Weisong Sun,Chunrong Fang,Yun Miao,Yudu You,Mengzhe Yuan,Yuchen Chen,Quanjun Zhang,An Guo,Xiang Chen,Yang Liu,Zhenyu Chen
2023-12-01
Abstract:Programming language understanding and representation (a.k.a code representation learning) has always been a hot and challenging task in software engineering. It aims to apply deep learning techniques to produce numerical representations of the source code features while preserving its semantics. These representations can be used for facilitating subsequent code-related tasks. The abstract syntax tree (AST), a fundamental code feature, illustrates the syntactic information of the source code and has been widely used in code representation learning. However, there is still a lack of systematic and quantitative evaluation of how well AST-based code representation facilitates subsequent code-related tasks. In this paper, we first conduct a comprehensive empirical study to explore the effectiveness of the AST-based code representation in facilitating follow-up code-related tasks. To do so, we compare the performance of models trained with code token sequence (Token for short) based code representation and AST-based code representation on three popular types of code-related tasks. Surprisingly, the overall quantitative statistical results demonstrate that models trained with AST-based code representation consistently perform worse across all three tasks compared to models trained with Token-based code representation. Our further quantitative analysis reveals that models trained with AST-based code representation outperform models trained with Token-based code representation in certain subsets of samples across all three tasks. We also conduct comprehensive experiments to evaluate and reveal the impact of the choice of AST parsing/preprocessing/encoding methods on AST-based code representation and subsequent code-related tasks. Our study provides future researchers with detailed guidance on how to select solutions at each stage to fully exploit AST.
Software Engineering,Artificial Intelligence,Computation and Language,Programming Languages
What problem does this paper attempt to address?

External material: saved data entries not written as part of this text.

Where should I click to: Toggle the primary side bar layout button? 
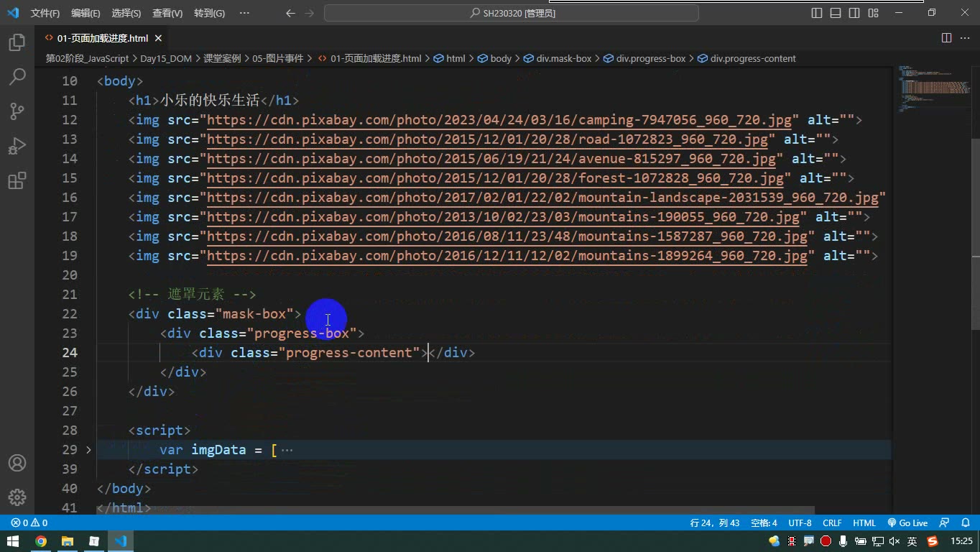click(x=817, y=13)
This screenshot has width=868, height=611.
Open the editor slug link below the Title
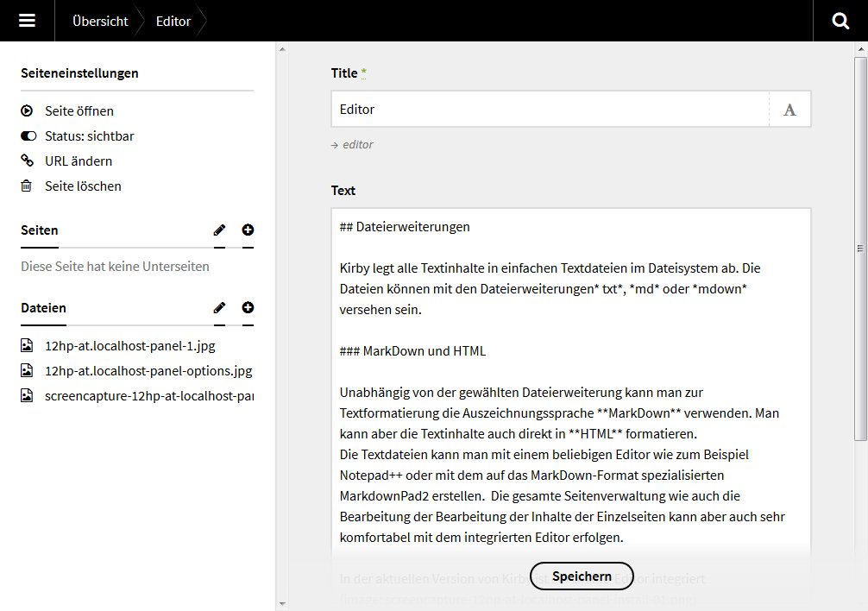tap(356, 144)
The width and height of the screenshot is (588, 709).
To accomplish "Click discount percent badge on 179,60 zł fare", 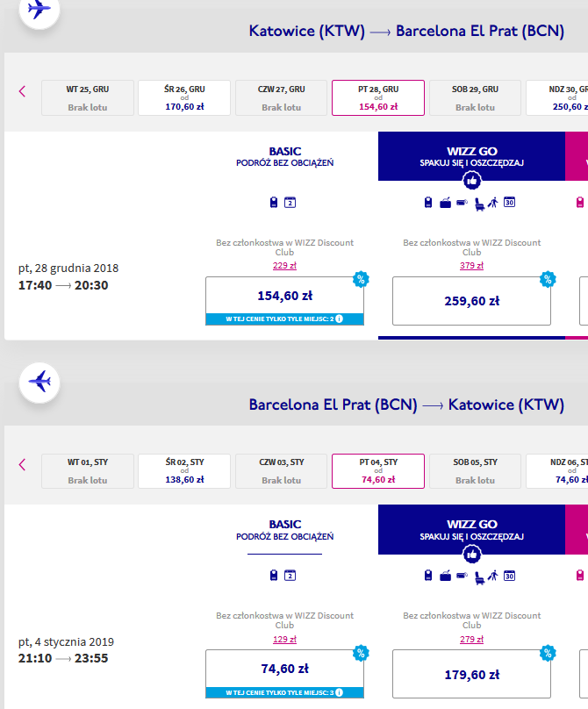I will 548,653.
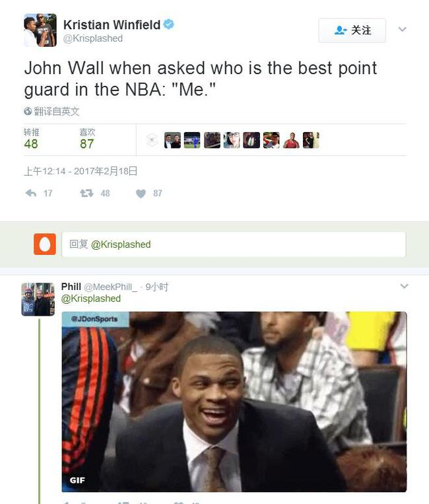The width and height of the screenshot is (429, 504).
Task: Play the GIF in Phill's reply
Action: click(234, 402)
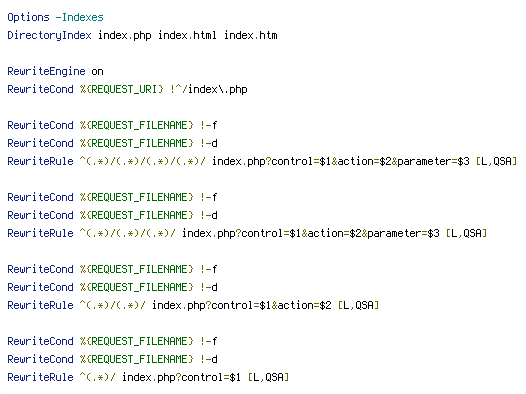The width and height of the screenshot is (526, 394).
Task: Click the two-group pattern ^(.*)/(.*)/
Action: pos(113,305)
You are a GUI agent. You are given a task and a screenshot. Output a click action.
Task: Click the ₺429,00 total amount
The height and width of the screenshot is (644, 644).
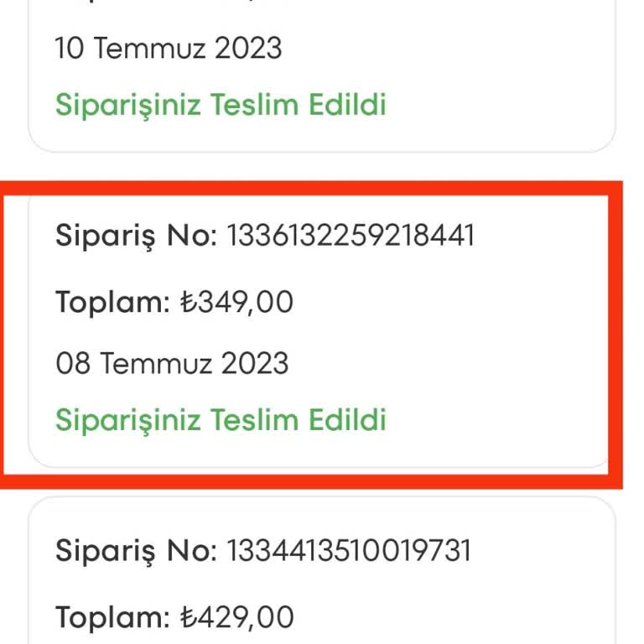[237, 617]
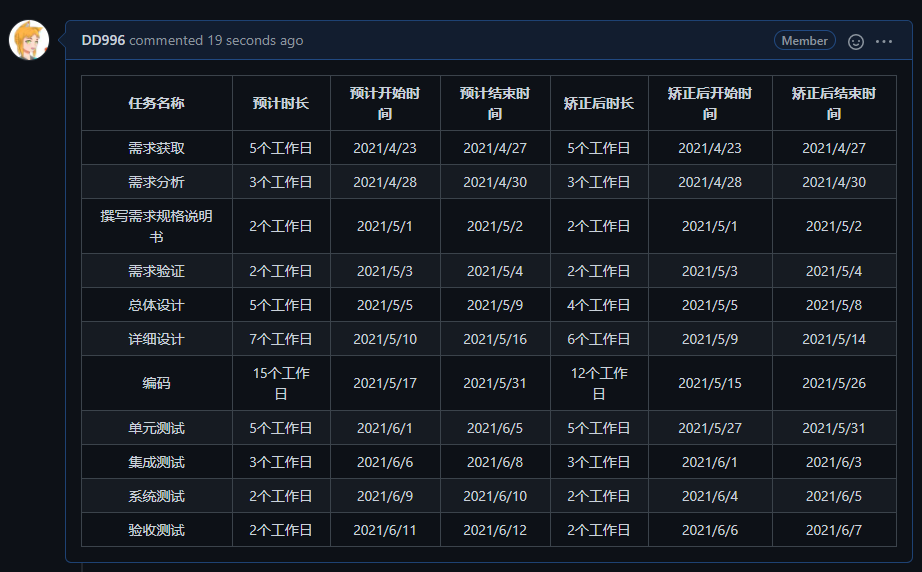Click the 2021/6/7 corrected end date cell
The image size is (922, 572).
coord(834,530)
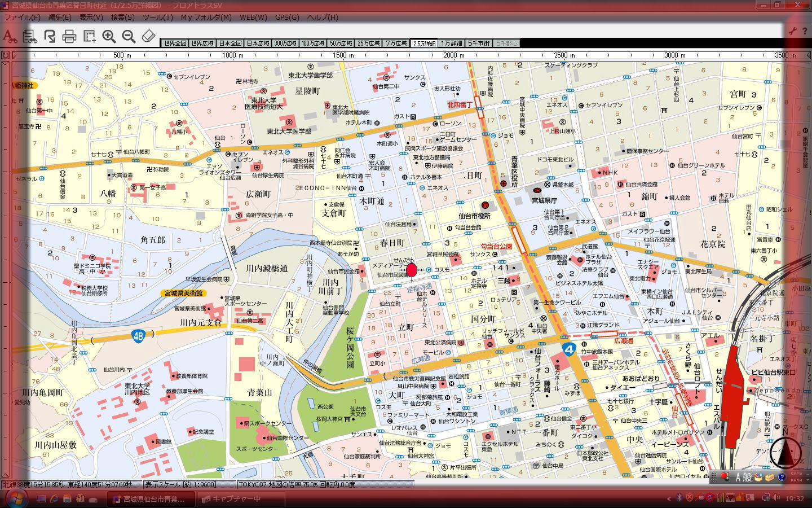This screenshot has width=812, height=508.
Task: Open the ファイル(F) menu
Action: point(22,17)
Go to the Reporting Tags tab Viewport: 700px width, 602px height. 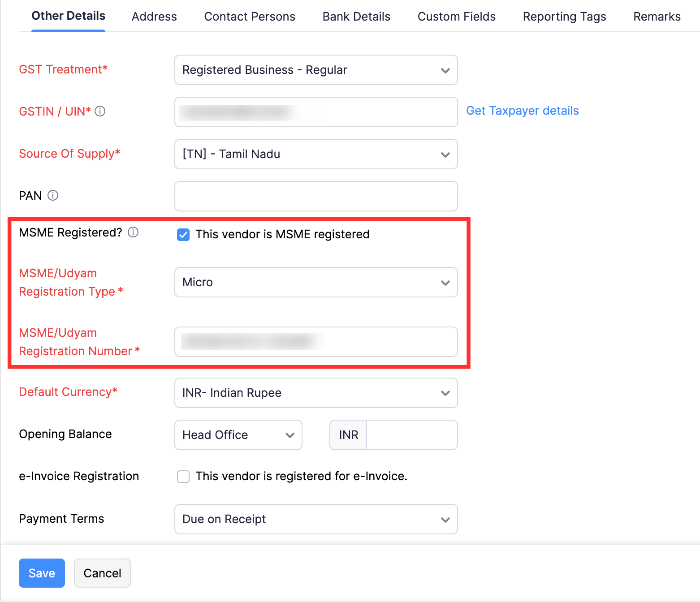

The problems that this paper attempts to solve mainly focus on the following aspects: 1. **Evaluating the effectiveness of Abstract Syntax Trees (ASTs) in code representation learning**: Although ASTs are widely regarded as an important component in code representation learning, there is currently a lack of systematic and quantitative evaluation to prove whether AST - based code representations are indeed helpful for subsequent code - related tasks. Therefore, the paper explores the effectiveness of ASTs by comparing the performance of token - based (i.e., code token sequence) and AST - based code representation methods on three popular code - related tasks. 2. **Revealing the impact of different AST processing stage selections on code representation and subsequent tasks**: The use of ASTs can be divided into three core and intertwined stages: AST parsing, AST pre - processing, and AST encoding. Each stage has a variety of different methods to choose from, but how these choices affect the final code representation and its performance in subsequent tasks has not been fully studied. The paper experimentally analyzes in detail the impact of different AST parsing, pre - processing, and encoding methods on AST - based code representation and its performance in tasks such as code clone detection, code search, and code summary generation. 3. **Providing guidance on how to effectively utilize ASTs**: Based on the above research, the paper aims to provide detailed guidance for future researchers to help them select appropriate methods at each processing stage, so as to fully utilize the advantages of ASTs, improve the quality of code representation, and improve the performance of code - related tasks. Through a series of experimental designs, the paper not only evaluates the overall performance of ASTs in code representation learning, but also deeply explores the cases where ASTs are superior to tokens on specific sample sets, as well as the specific impacts of different AST processing methods. These research results are of great guiding significance for understanding the application status of ASTs in the field of software engineering and how to further optimize AST - based code representation learning methods.